Delta Function Miscellanea

October 14, 2023

I keep needing to remember some of the strange properties of Delta Functions, so here’s a reference.


1. Definitional Stuff

Quibbles about Definitions

IMO: if all the ways of defining something give rise to the same properties, then that object “exists” and you don’t really need to define it in terms of another object. Sure, you can construct a delta (distribution) as a limit of another sequence, but why would you? \(\int \delta(x) f(x) \, dx = f(0)\) is just as good as everything else. (Well, you do have to include some other properties to ensure that \(\< \delta', f \> = - \< \delta, f \>\), but that’s not important.)

The most common definition in physics is the definition in terms of the Fourier transform:

\[\delta(k) = \frac{1}{2 \pi}\int e^{-ikx} dx\]

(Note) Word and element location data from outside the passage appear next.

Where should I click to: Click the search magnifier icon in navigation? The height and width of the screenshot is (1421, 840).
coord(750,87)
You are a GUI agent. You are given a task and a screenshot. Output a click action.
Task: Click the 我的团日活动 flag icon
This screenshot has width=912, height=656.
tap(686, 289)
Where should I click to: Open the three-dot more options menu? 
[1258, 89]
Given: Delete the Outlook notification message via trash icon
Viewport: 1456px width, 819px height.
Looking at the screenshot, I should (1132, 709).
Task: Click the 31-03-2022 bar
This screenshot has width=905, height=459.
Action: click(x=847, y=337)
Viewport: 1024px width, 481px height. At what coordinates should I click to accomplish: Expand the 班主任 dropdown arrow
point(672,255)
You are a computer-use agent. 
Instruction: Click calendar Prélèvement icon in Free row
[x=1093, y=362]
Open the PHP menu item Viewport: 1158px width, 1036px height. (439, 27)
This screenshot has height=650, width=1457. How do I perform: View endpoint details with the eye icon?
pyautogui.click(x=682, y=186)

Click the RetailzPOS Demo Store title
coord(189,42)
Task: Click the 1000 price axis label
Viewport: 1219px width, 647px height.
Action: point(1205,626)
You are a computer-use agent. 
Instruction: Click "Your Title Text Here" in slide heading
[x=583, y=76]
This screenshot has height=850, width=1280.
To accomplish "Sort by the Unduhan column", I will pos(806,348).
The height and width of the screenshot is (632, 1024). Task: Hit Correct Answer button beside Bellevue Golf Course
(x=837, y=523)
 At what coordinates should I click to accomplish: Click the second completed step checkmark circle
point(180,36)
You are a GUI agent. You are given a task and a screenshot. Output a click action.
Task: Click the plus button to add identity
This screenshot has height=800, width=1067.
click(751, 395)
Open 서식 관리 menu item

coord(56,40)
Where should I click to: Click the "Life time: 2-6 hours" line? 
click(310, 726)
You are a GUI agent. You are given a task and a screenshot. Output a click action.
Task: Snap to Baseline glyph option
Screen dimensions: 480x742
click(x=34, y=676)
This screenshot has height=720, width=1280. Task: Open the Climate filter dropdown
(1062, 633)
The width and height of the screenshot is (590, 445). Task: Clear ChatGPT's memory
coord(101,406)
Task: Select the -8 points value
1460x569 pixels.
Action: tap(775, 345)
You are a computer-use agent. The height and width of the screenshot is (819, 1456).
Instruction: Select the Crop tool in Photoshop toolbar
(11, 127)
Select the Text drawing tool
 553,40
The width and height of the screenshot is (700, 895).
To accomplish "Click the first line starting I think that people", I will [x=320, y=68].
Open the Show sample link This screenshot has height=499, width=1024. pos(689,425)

But I still prefer to just claim that \(\delta(x)\) exists without any justification. Those are just implementations of it.

I also don’t care at all about the use of the word “function” vs. “generalized function” vs. “distribution”. For my purposes, everything is a distribution and demanding a value at a point is (possibly) a mistake. Someday in the future (fingers crossed) we’ll teach distributions in high school calculus and we’ll call them functions and no one will care.

I’m sure I’m wrong about all my quibbles, but that’s okay. I’m just trying to compress this stuff into a very small and easy-to-use part of my brain, and that’s only possible if I can ignore all the technical details.


Fourier Transform Interpretation

The Fourier transform of \(f(x)\) is of course given by:

\[\hat{f}(k) = \int f(x) e^{-ikx} dx\]

One interpretation of the Fourier transform equation is something like:

\(e^{-ikx}\) is an orthogonal basis for frequency-space functions and we construct \(\hat{f}(k)\) by projecting \(f(x)\) onto that basis, computing the projections via an inner product \(\< f(x), e^{-ikx}\>\).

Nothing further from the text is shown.